An app offering real-time translations is to allow people in Japan to speak to foreigners over the phone with both parties using their native tongue. NTT Docomo - the country's biggest mobile network - will initially convert Japanese to English, Mandarin and Korean, with other languages to follow. It is the latest in a series of telephone conversation translators to launch in recent months. Lexifone and Vocre have developed other products. Alacatel-Lucent and Microsoft are among those working on other solutions. The products have the potential to let companies avoid having to use specially trained multilingual staff, helping them cut costs. They could also aid tourism.

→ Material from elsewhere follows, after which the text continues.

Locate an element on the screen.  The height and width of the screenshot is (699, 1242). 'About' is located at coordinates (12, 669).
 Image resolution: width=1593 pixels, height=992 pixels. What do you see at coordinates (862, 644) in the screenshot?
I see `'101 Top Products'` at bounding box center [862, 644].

However, the software involved cannot offer perfect translations, limiting its use in some situations.
Cloud technology
NTT Docomo unveiled its Hanashite Hon'yaku app for Android devices at the Combined Exhibition of Advanced Technologies (Ceatec) show in Japan earlier this month, and plans to launch it on 1 November. It provides users with voice translations of the other speaker's conversation after a slight pause, as well as providing a text readout.
"French, German, Indonesian, Italian, Portuguese, Spanish and Thai will be added for this application in late November, raising the number of non-Japanese languages to 10," the firm said in a statement.
"Fast and accurate translations are possible with any smartphone, regardless of device specifications, because Hanashite Hon'yaku utilises Docomo's cloud [remote computer servers] for processing."